## What to work on
**1)** Print the part of the forum thread that begins at the words "I really think" and stops after "the Roman Empire.".
**2)** Answer these questions using the forum thread:
(a) In the first post, what do people in the northern part of Italy look like?
(b) What share of the people called caucasian in the U.S. does the first post say are not from the Caucasus region?
(c) Which event does the quoted reply cite to show that racism in America was never a "WASP" exclusive?

Exactly. Again, what does "white" refer to? European? Northern European? English? British? Does it go by shade of skin color? I'm Italian, and in the northern part of my country we look like the Swiss: blond hair, blue eyes etc. In the southern part we have darker hair and skin. The same is true in Spain and other countries.

No matter how you slice it, the term "white" is even more meaningless than "black". I've met some really dark brown people, but never any black ones. And I cringe every time I hear NAACP. I mean what human beings aren't colored?

Even the word "caucasian" doesn't mean anything: 99.9% of the people called caucasian in the U.S. are not from the Caucasus region.

Boiled down to its essentials, a WASP is a bigoted and/or racist jerk. Nothing more.


----------



## helo-flyer (Nov 22, 2008)

> You're really full of fertilizer. This post refutes your earlier post and then promulgates further nonsense. You don't know what you're talking about. Racism in America was never a "WASP" exclusive (See Draft Revolts of 1863) - as I've already accurately pointed out - there were distinct ethnic differences among Americans even during the colonial population with the vast majority of southern whites failing to consititue "WASP"s. You're ignorance is appalling about America and you'd be better off keeping your mouth shut rather than vomit your ignorance. Do yourself a favor - keep your mouth shut and hide your ignorance.


I really think you were having trouble comprehending the point Svenn was making. Never does he imply that racism is "wasp exclusive." Instead he is pointing out that members of today's various hate groups often point to the purity of their whiteness. In this country, one could make the argument that the "WASP" is the purest version of "whiteness" (if there exists such an idea). In my case, being both Italian/American descent and Catholic, I should keep my mouth shut unless I wanted to launch on a diatribe extolling the virtues and power of the Roman Empire.



> Svenn I think you have an incorrect concept of what the underlying "theory" behind racism is or traditionally was in the U.S. No doubt there is much that is ignorant and illogical about racism, mind you, but I don't think that a stereotypical racist in Alabama (or Oregon, or Boston for that matter) is based on a sense of pride in being pure-blooded English.


I agree, but I bet they would get pissed if you reduced their lineage to the poorest and lowest classes of society.

(As a disclaimer, I'm not justifying or attempting to validate any such behavior. Lowering yourself to that level is only asking for trouble.)



> Exactly. Again, what does "white" refer to? European? Northern European? English? British? Does it go by shade of skin color? I'm Italian, and in the northern part of my country we look like the Swiss: blond hair, blue eyes etc. In the southern part we have darker hair and skin. The same is true in Spain and other countries.


Out of curiosity, what part of Italy are you from?


----------



## Corcovado (Nov 24, 2007)

## Material provided
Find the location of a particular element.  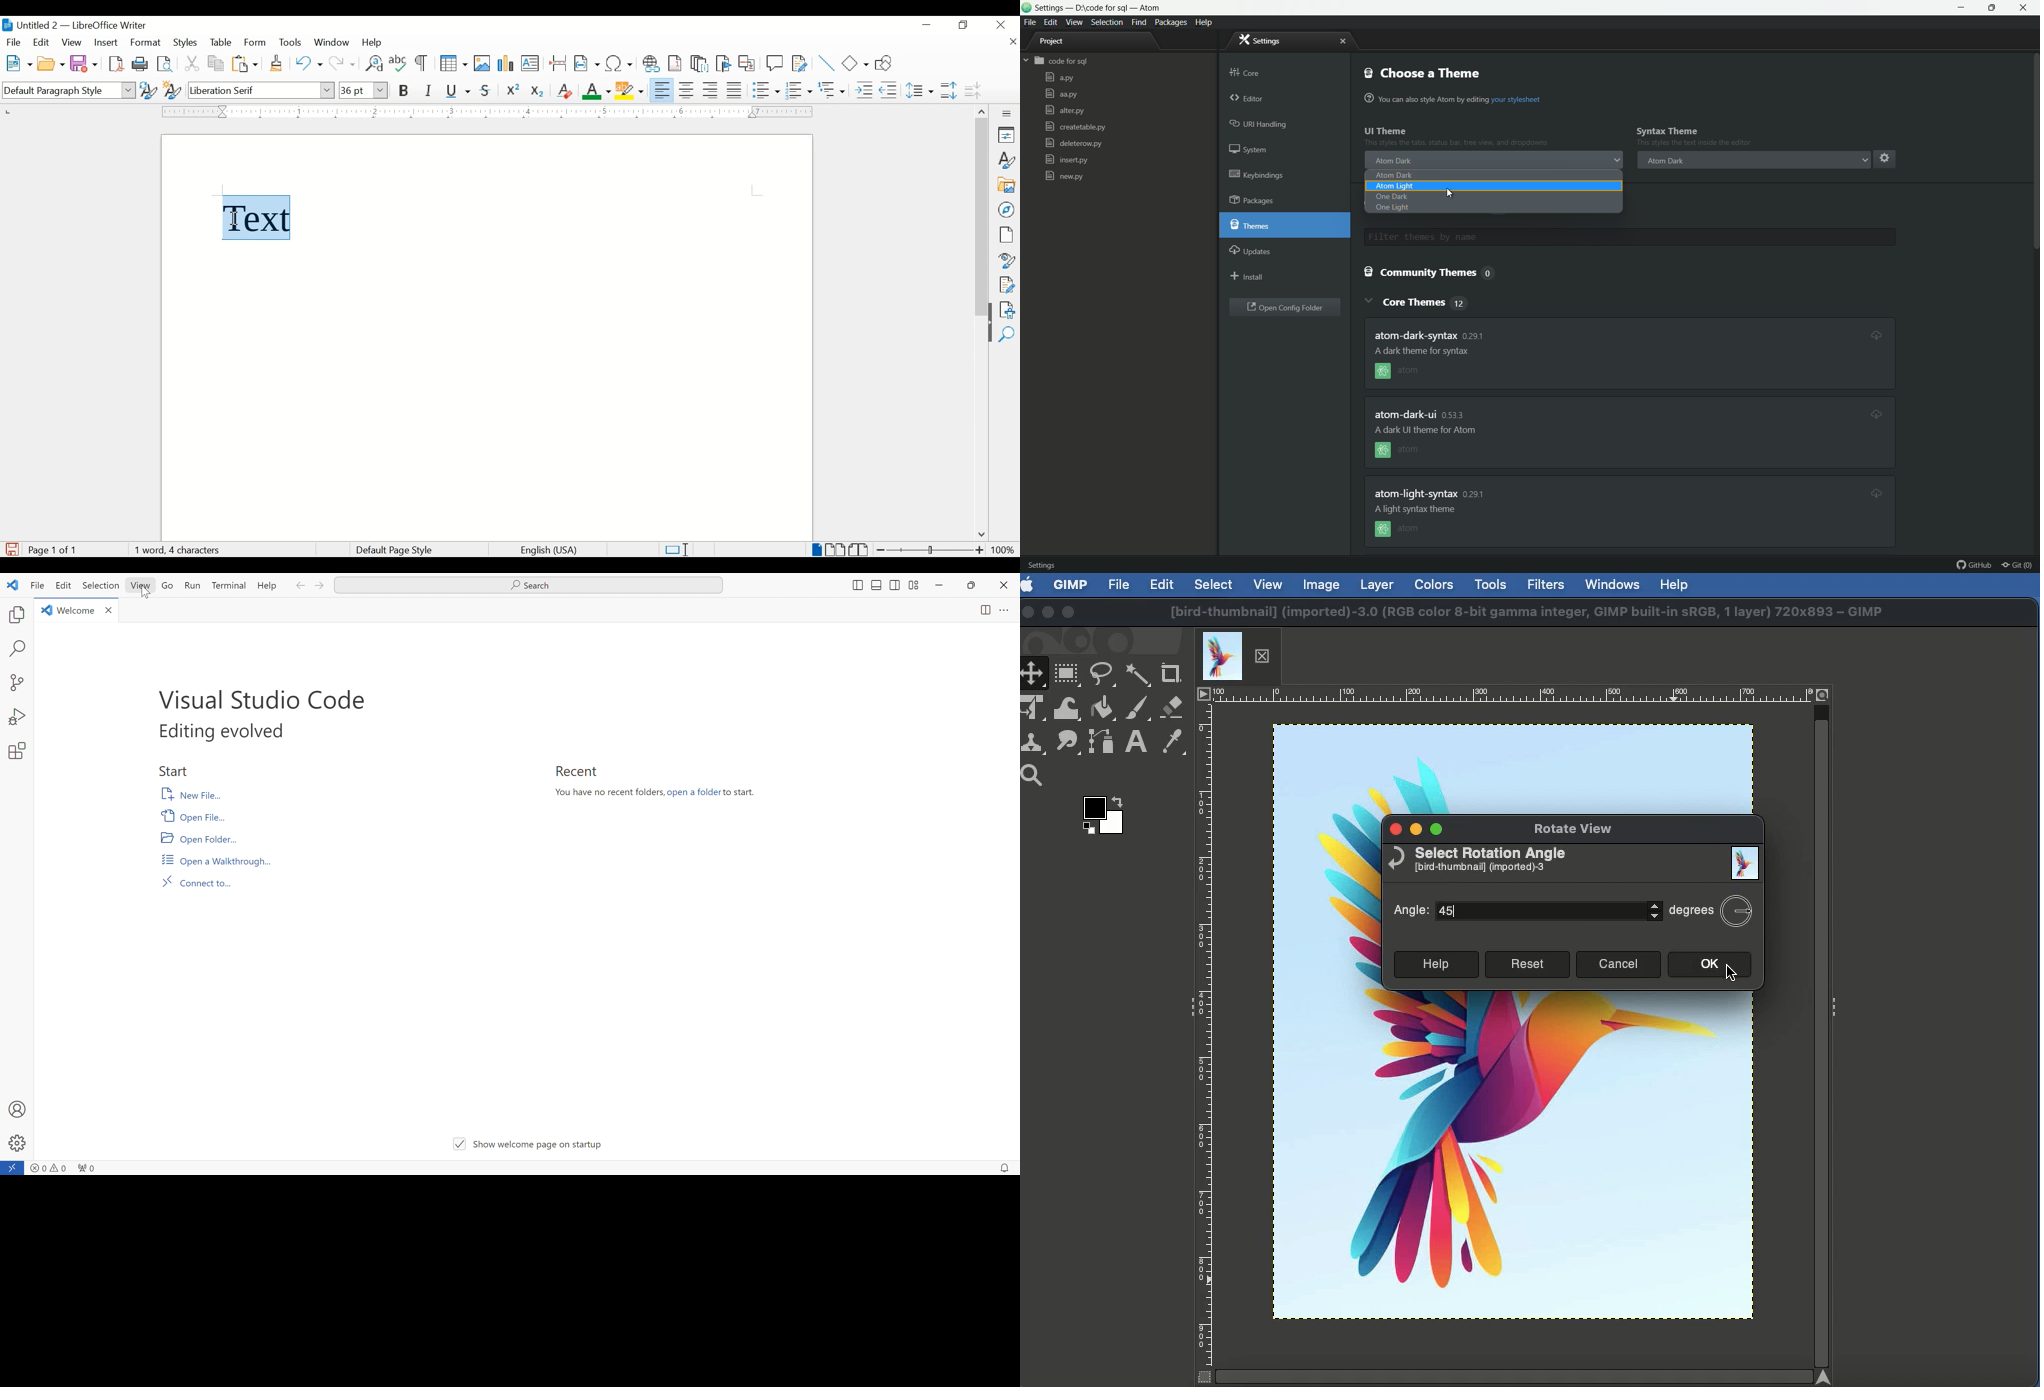

new is located at coordinates (20, 63).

## Expected responses
**1)**
I really think you were having trouble comprehending the point Svenn was making. Never does he imply that racism is "wasp exclusive." Instead he is pointing out that members of today's various hate groups often point to the purity of their whiteness. In this country, one could make the argument that the "WASP" is the purest version of "whiteness" (if there exists such an idea). In my case, being both Italian/American descent and Catholic, I should keep my mouth shut unless I wanted to launch on a diatribe extolling the virtues and power of the Roman Empire.

**2)**
(a) They look like the Swiss, with blond hair and blue eyes.
(b) 99.9%
(c) The Draft Revolts of 1863.